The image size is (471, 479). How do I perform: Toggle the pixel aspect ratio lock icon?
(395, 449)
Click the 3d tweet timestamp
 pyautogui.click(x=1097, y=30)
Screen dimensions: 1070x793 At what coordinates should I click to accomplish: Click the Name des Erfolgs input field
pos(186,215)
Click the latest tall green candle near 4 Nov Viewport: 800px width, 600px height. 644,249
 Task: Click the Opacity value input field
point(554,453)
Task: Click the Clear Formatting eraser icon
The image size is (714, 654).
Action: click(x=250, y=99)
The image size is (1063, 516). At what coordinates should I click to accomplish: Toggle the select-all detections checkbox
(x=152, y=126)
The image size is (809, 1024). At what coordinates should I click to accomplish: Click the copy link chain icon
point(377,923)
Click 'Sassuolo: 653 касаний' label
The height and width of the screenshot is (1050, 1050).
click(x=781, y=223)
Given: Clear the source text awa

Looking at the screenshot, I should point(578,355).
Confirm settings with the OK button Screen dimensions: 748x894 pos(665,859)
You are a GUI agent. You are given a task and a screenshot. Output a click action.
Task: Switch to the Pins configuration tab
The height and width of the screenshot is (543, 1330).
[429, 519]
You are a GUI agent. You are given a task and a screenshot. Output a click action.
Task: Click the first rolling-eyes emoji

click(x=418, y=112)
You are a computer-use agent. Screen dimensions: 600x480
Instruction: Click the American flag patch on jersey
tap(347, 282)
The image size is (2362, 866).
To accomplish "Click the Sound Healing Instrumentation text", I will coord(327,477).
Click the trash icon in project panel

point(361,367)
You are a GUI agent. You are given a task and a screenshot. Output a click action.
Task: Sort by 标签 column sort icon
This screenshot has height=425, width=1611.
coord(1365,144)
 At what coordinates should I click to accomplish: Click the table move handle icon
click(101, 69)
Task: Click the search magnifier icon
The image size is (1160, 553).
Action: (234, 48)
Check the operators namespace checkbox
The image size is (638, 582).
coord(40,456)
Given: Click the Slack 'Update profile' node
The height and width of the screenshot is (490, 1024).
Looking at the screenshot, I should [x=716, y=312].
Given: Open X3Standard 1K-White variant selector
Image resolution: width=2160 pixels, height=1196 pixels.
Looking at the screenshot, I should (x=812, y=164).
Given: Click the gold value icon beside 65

| REQUIRED ACTION |
Give all the records above again, wording unchanged.

| SOLVED EXERCISE |
The image size is (471, 479). How do I perform: Toggle the pixel aspect ratio lock icon?
(395, 449)
Click the 3d tweet timestamp
 pyautogui.click(x=1097, y=30)
Screen dimensions: 1070x793 At what coordinates should I click to accomplish: Click the Name des Erfolgs input field
pos(186,215)
Click the latest tall green candle near 4 Nov Viewport: 800px width, 600px height. 644,249
 Task: Click the Opacity value input field
point(554,453)
Task: Click the Clear Formatting eraser icon
The image size is (714, 654).
Action: click(x=250, y=99)
The image size is (1063, 516). At what coordinates should I click to accomplish: Toggle the select-all detections checkbox
(x=152, y=126)
The image size is (809, 1024). At what coordinates should I click to accomplish: Click the copy link chain icon
point(377,923)
Click 'Sassuolo: 653 касаний' label
The height and width of the screenshot is (1050, 1050).
click(x=781, y=223)
Given: Clear the source text awa

Looking at the screenshot, I should point(578,355).
Confirm settings with the OK button Screen dimensions: 748x894 pos(665,859)
You are a GUI agent. You are given a task and a screenshot. Output a click action.
Task: Switch to the Pins configuration tab
The height and width of the screenshot is (543, 1330).
[429, 519]
You are a GUI agent. You are given a task and a screenshot. Output a click action.
Task: Click the first rolling-eyes emoji

click(x=418, y=112)
You are a computer-use agent. Screen dimensions: 600x480
Instruction: Click the American flag patch on jersey
tap(347, 282)
The image size is (2362, 866).
To accomplish "Click the Sound Healing Instrumentation text", I will coord(327,477).
Click the trash icon in project panel

point(361,367)
You are a GUI agent. You are given a task and a screenshot. Output a click action.
Task: Sort by 标签 column sort icon
This screenshot has height=425, width=1611.
coord(1365,144)
 At what coordinates should I click to accomplish: Click the table move handle icon
click(101, 69)
Task: Click the search magnifier icon
The image size is (1160, 553).
Action: (234, 48)
Check the operators namespace checkbox
The image size is (638, 582).
coord(40,456)
Given: Click the Slack 'Update profile' node
The height and width of the screenshot is (490, 1024).
Looking at the screenshot, I should [x=716, y=312].
Given: Open X3Standard 1K-White variant selector
Image resolution: width=2160 pixels, height=1196 pixels.
Looking at the screenshot, I should (x=812, y=164).
Given: Click the gold value icon beside 65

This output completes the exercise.